During 1991, a few city governments contracted UC to distribute and evaluate the natural enemies in their areas, and this work was conducted in cooperation with local Cooperative Extension personnel. In addition, during 5 weeks in summer 1991, more than 100,000 wasps were distributed to public agencies and private individuals, primarily in Southern California and, in smaller numbers, to locations as far north as Yolo County.

Releases of E. partenopea had substantial impacts on the populations of S. phillyreae by the end of summer 1991 in all locations. For example, by October virtually all of the whitefly fourth instar nymphal exuviae examined in Santa Barbara had evidence of emergence of parasites rather than adult whiteflies. There was little defoliation of trees in Modesto at the initial parasite release sites and surrounding neighborhoods, although defoliation did occur at sites where the parasite appeared much later in the season. Parasitism rates were substantial in every release site examined throughout California.
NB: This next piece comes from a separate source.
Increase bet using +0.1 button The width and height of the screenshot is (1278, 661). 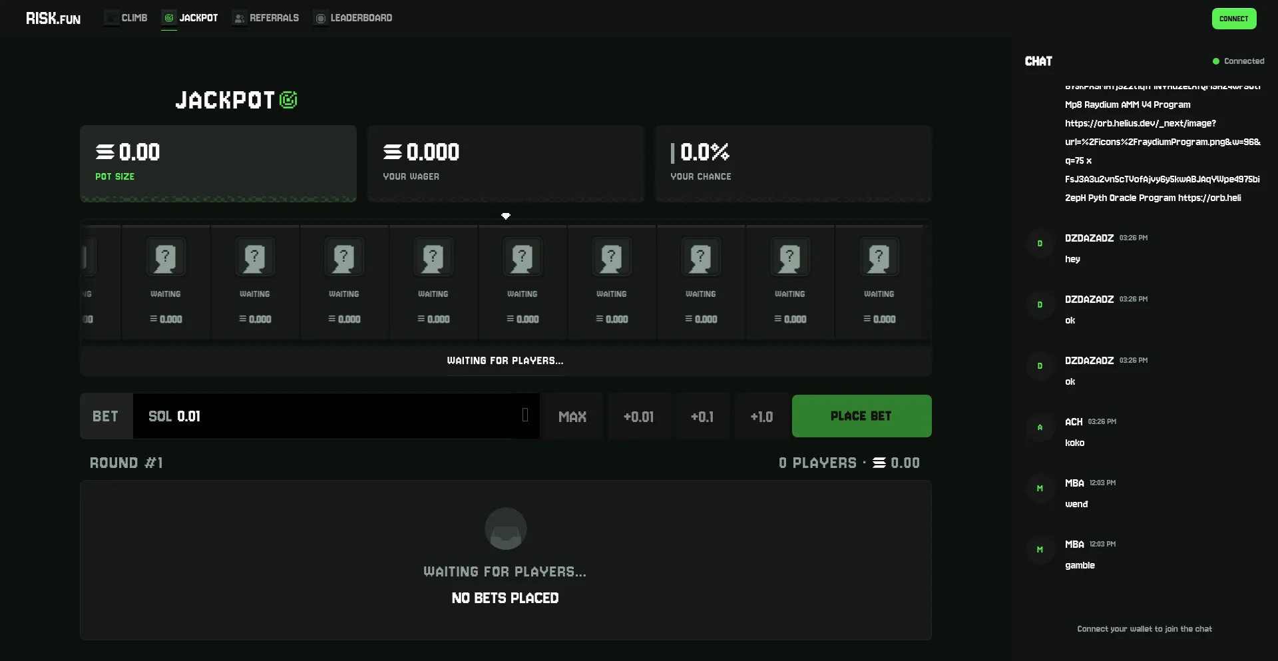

Fig. 2. Release locations of the parasitic wasp Encarsia partenopea and the predaceous beetle Clitostethus arcuatus. Each point indicates one or more release locations at each study site. The hollow triangles in Kern, Ventura and Alameda counties indicate locations where no establishment was apparent after single releases of the beetle.

The number of parasites released in a particular location affected the rate of population growth and spread. The cities of Modesto and Fresno present two different philosophies and patterns of establishment. Both cities received the same initial number of parasites (750) as part of the UC project (plus an additional 250 individuals as part of the CDFA distribution to counties statewide). In addition, the Parks and Recreation Department of Modesto acquired 5,000 parasites in May and another 5,000 in July 1991 from UC. These wasps were initially released at parasite nursery sites. Their progeny were collected and uniformly redistributed on a quarter-mile grid throughout the city. In Fresno, individual citizens acquired 3,000 E. partenopea in July for release on private landscapes. Adult parasites were first detected in samples taken in Modesto on June 18, but not until August 22 in Fresno. For further comparison, 46 parasites were counted in a 5-minute visual-sampling period on the underside of host tree leaves on August 27 in Fresno, and lower leaf surfaces were 70% covered by all whitefly stages. However, on August 2, an average of 408 parasites were counted in a similar sampling period on leaves in Modesto. Only 40% of the leaves contained whitefly life stages. The adult population of parasites was 10-fold larger and the level of damage was almost 60% lower in Modesto, which initially released a larger number of natural enemies, began releases at an earlier date and subsequently redistributed the parasites.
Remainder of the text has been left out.